One of the means of funding Eric’s memorial bursary has been through the sale of jams and jellies, which Eric’s parents make themselves and sell at the Kemptville Farmer’s Market. They’ve been doing so since Eric’s passing. So, they’ve been vendors since 2011, duly paying their fees for their table at the market as well as the additional fee for market plates day. Many of the ingredients they use are grown on their own property.

Imagine how disheartened they were to have their application as a vendor at the Kemptville Farmer’s Market for 2018 be rejected. Apparently, the reason given was that the Gutknechts were not producers, but, in fact, the Market provided the family with four different reasons, all of which changed over time. This patently unfair decision to reject the application to have a stall at the Farmers Market led to some angry reactions among those who knew about it, and it seemed to be the arbitrary decision of a Board that had lost touch with the community and the original rationale for a local market in the first place.

Word of this anger clearly reached the Market’s Board, because Billy Gutknecht has now received a letter from the Market’s Manager, Kelly Broad, stating that the Gutknechts may be allowed to sell their jams once more, providing they state publicly that it was an error on their part in their original application that caused the difficulty, and not the arbitrary action of the Board.

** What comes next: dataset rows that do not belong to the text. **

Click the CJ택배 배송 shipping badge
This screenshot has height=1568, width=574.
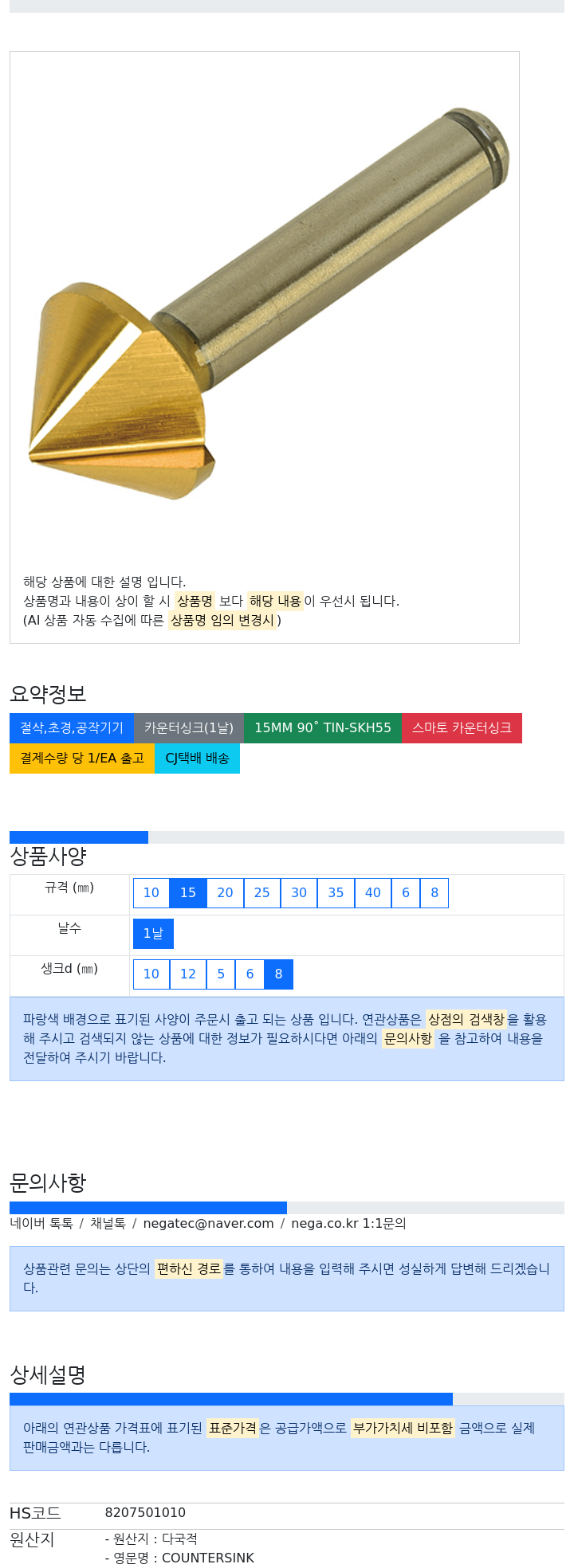[x=197, y=759]
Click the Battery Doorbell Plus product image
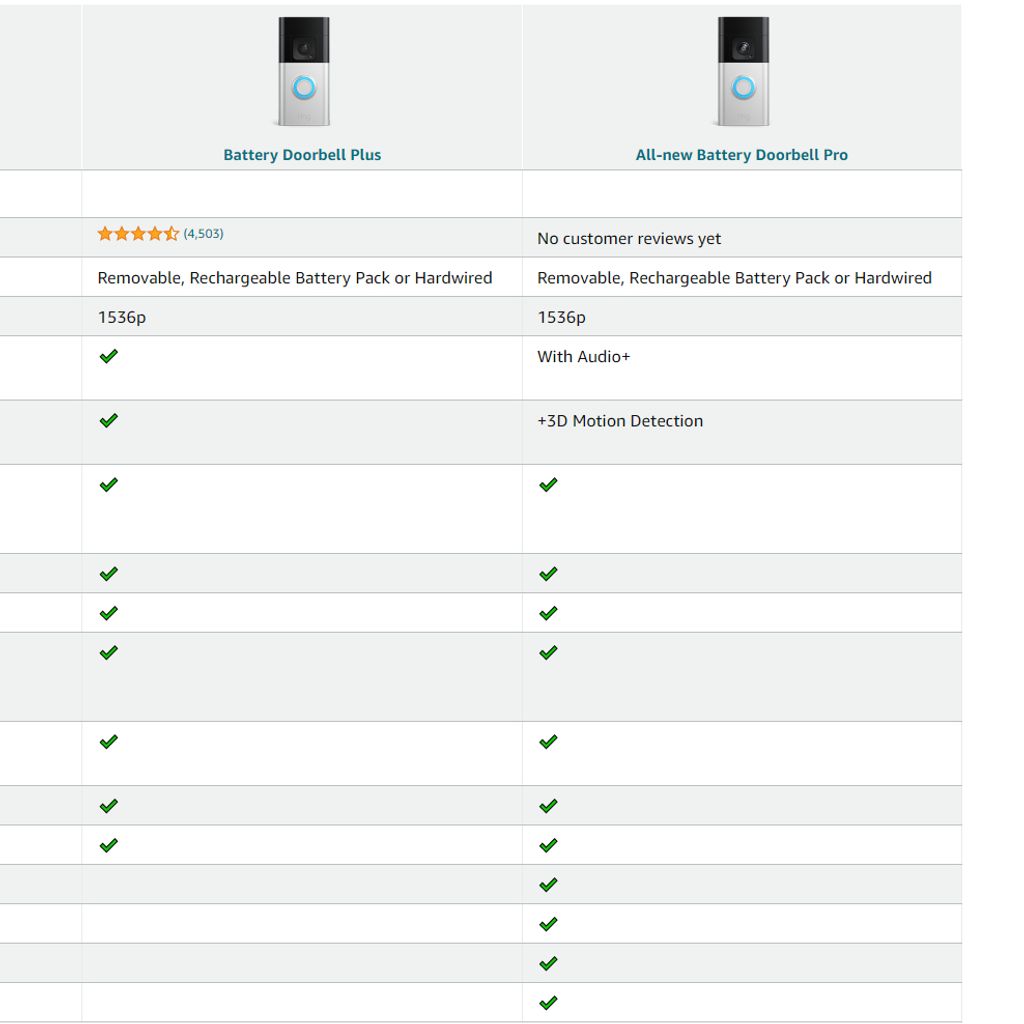Image resolution: width=1024 pixels, height=1024 pixels. tap(302, 72)
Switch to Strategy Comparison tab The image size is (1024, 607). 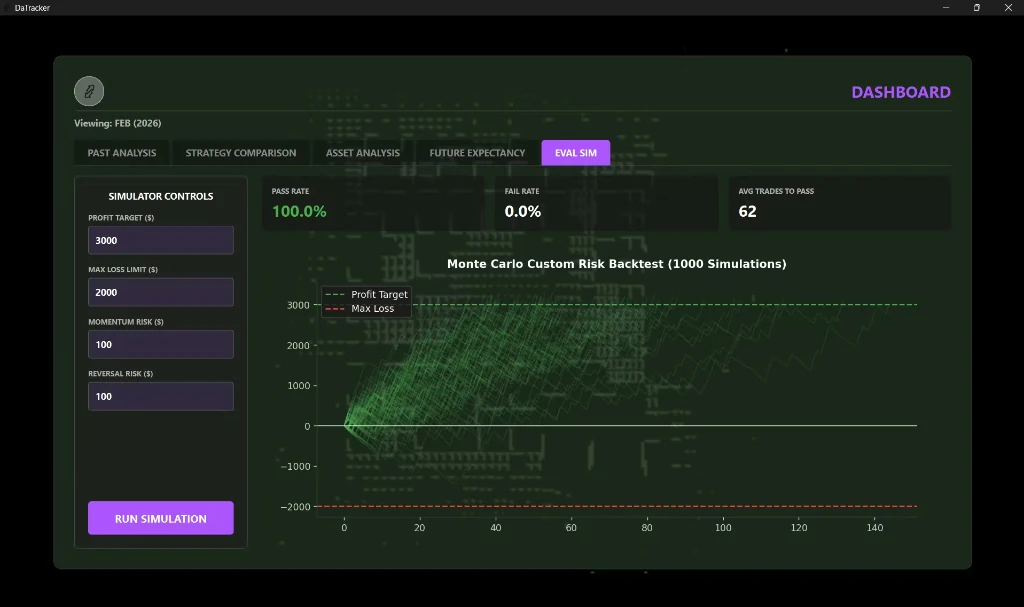pyautogui.click(x=241, y=153)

That this is not the case seems not to trouble the Board, who are only looking for a way to back out of their poorly-received decision. The Eric Gutknecht Memorial Bursary depends to some extent on the sales made at the Farmers Market, and is a positive benefit to many young people in our community. It is to be hoped that the Kemptville Farmers Market people recognise that and take steps to ensure that the Gutknechts are allowed to continue their long-standing participation in this community project.

4 COMMENTS

  1. I’m curious as to whether more information is available on this story, as it seems strange to me to consider that the issue has been solved per se if the Gutknecht’s still have to “eat it” in order to become Vendors again?

  2. How, then, would you define journalism? Restating whatever a source – politician? – tells you? Remember the days when “journalists” just wrote down whatever the politicians told them? You have to trust people to think and make up their own minds, and that means laying out facts and interpretation, opinion and footnotes, like a good historian or journalist should. Why does your definition of journalism have more credibility than someone else’s? Objectivity is fundamentally impossible in these circumstances: as soon as one decides to write about something, one has decided that it is worth writing about, more than some other issue. If that’s the case, why not be honest and transparent about what you believe about things? Name an objective journalist: do they write for the Post, or the Citizen? For Post Media, or Metroland? These are the real facts to acknowledge, not some fantasy about neutral writers who report faithfully on every side of every issue, with perfect balance and “fairness”.

  3. When my mother told me about how these poor folks were treated I was furious! We were headed to the farmers market and after hearing that we went to a different town instead, I needed to calm down before attending our own farmers market. I was sad to see that the lovely folks with the jams and jellies were not in attendance. I think what the board had done is shamefull. What consitutes a producer? These folk use ingredients grown on their property which is… right a producer and again they make their own jams and jellies…. producer. All I can do is shake my head. I’ll hop off my soap box now.